◆ **WHAT YOU ARE ASKED TO DO**
Every line in the data must be transcribed exactly.

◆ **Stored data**

------------------------------------------------------------------------

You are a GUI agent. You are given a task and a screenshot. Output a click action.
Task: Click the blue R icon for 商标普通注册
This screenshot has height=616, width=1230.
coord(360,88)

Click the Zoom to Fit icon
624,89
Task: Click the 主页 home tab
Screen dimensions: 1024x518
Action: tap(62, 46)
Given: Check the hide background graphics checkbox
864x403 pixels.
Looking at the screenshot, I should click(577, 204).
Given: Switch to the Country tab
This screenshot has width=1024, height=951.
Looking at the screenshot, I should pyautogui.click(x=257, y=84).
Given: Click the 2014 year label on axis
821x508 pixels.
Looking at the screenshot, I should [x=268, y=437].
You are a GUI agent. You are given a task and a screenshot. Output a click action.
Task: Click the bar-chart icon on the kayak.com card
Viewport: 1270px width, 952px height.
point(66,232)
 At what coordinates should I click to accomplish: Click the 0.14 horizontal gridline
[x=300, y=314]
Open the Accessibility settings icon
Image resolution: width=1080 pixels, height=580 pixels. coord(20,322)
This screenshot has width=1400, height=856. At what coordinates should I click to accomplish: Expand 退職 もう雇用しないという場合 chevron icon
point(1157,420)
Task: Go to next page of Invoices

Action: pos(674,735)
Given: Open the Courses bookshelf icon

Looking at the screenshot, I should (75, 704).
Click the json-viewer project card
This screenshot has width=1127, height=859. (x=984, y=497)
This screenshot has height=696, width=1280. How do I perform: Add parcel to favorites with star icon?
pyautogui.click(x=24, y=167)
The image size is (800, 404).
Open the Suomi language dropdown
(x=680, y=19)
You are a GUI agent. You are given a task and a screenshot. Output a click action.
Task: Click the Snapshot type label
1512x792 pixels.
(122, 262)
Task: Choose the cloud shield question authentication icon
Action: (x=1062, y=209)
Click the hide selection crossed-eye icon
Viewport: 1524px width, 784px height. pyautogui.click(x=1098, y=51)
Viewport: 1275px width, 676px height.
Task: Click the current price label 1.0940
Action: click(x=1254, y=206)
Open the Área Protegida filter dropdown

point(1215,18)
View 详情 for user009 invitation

------------------------------------------------------------------------

◆ **EXERCISE OUTPUT**
You are a GUI agent. You are given a task and a screenshot. Output a click action.
Task: Click the blue R icon for 商标普通注册
This screenshot has height=616, width=1230.
coord(360,88)

Click the Zoom to Fit icon
624,89
Task: Click the 主页 home tab
Screen dimensions: 1024x518
Action: tap(62, 46)
Given: Check the hide background graphics checkbox
864x403 pixels.
Looking at the screenshot, I should click(577, 204).
Given: Switch to the Country tab
This screenshot has width=1024, height=951.
Looking at the screenshot, I should pyautogui.click(x=257, y=84).
Given: Click the 2014 year label on axis
821x508 pixels.
Looking at the screenshot, I should [x=268, y=437].
You are a GUI agent. You are given a task and a screenshot. Output a click action.
Task: Click the bar-chart icon on the kayak.com card
Viewport: 1270px width, 952px height.
point(66,232)
 At what coordinates should I click to accomplish: Click the 0.14 horizontal gridline
[x=300, y=314]
Open the Accessibility settings icon
Image resolution: width=1080 pixels, height=580 pixels. coord(20,322)
This screenshot has width=1400, height=856. At what coordinates should I click to accomplish: Expand 退職 もう雇用しないという場合 chevron icon
point(1157,420)
Task: Go to next page of Invoices

Action: pos(674,735)
Given: Open the Courses bookshelf icon

Looking at the screenshot, I should (75, 704).
Click the json-viewer project card
This screenshot has width=1127, height=859. (x=984, y=497)
This screenshot has height=696, width=1280. How do I perform: Add parcel to favorites with star icon?
pyautogui.click(x=24, y=167)
The image size is (800, 404).
Open the Suomi language dropdown
(x=680, y=19)
You are a GUI agent. You are given a task and a screenshot. Output a click action.
Task: Click the Snapshot type label
1512x792 pixels.
(122, 262)
Task: Choose the cloud shield question authentication icon
Action: (x=1062, y=209)
Click the hide selection crossed-eye icon
Viewport: 1524px width, 784px height. pyautogui.click(x=1098, y=51)
Viewport: 1275px width, 676px height.
Task: Click the current price label 1.0940
Action: click(x=1254, y=206)
Open the Área Protegida filter dropdown

point(1215,18)
View 详情 for user009 invitation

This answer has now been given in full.